SOUNDS OF SEISMOLOGY:
Geodynamics, plate motion and mantle convection


Earthquakes are tiny discrete events in the slow and vast dynamics of plate tectonics and mantle convection. However, to us, earthquakes are huge events, far more powerful than anything humans could create. In this section, we progress from the global scale downward. Earthquakes occur as plates move past each other. Over millions of years, these motions are smooth, but over the short geologic time scales (of our lifetimes), the movements are rough, jerky and violent. These two movies illustrate plate motion and mantle convection. The coupling between the two is here left to your imagination (but is one of the Big Questions in earth science).
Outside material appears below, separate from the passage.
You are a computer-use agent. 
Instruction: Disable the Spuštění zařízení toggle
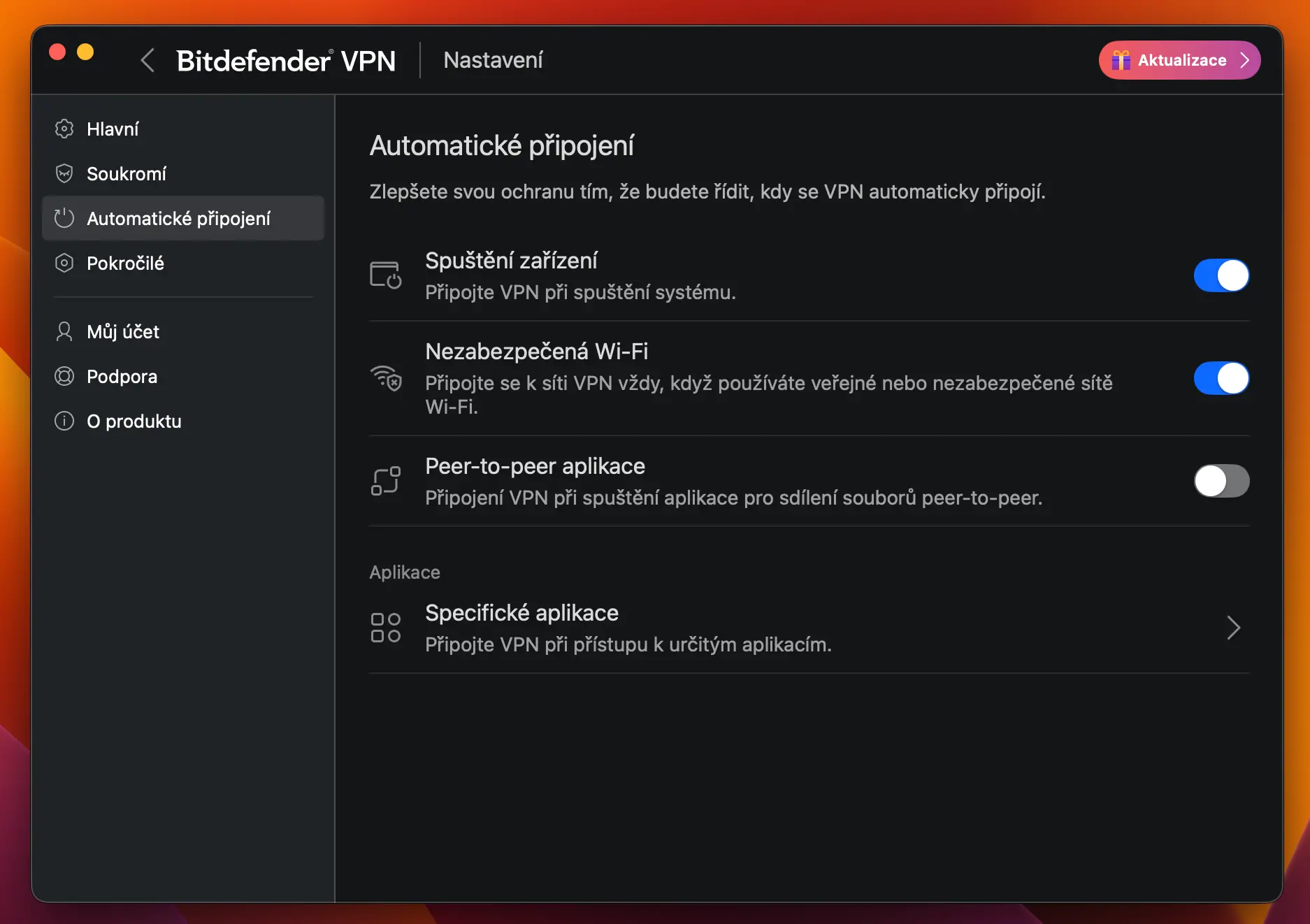pyautogui.click(x=1221, y=275)
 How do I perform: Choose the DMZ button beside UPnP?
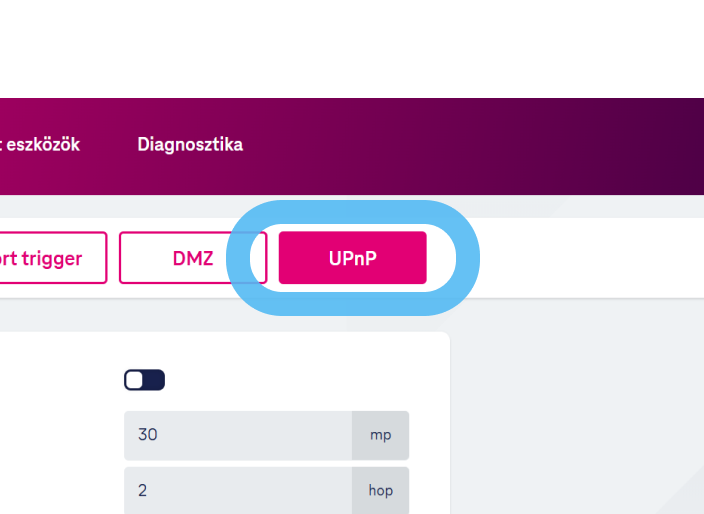point(193,258)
This movie is part of an extraordinary long-term effort by Chris Scotese, to assemble geologic data that constraints plate motions, positions and timing through earth history. This particular movie represents the last 750 million years of plate motions, supercontinent breakup and assembly: http://www.scotese.com/

(reload page to play this movie again-- it is an animated gif)
And the mantle convects (similar to boiling), but very slowly. The following movie shows the upwelling plumes (in black) and sinking cold slabs (in white) that drive plate motions. The movie duration represents several hundred million years of mantle convection (from Dave Yuen's group at the University of Minnesota):
http://marina.geo.umn.edu/




One of the central observations that lead to plate tectonic theory is that most earthquakes occur on plate boundaries, as shown here for Central and North America:

http://svs.gsfc.nasa.gov/vis/a000000/a000100/a000155/



When we zoom in on the San Andreas Fault in California, we can see that these boundaries are defined on the surface by networks of faults that extend, oh, about 10-20 km deep into the crust, and then give way to more ductile faults and shear zones. Much research is focused on the nature of these transitions and how they interact in space and time.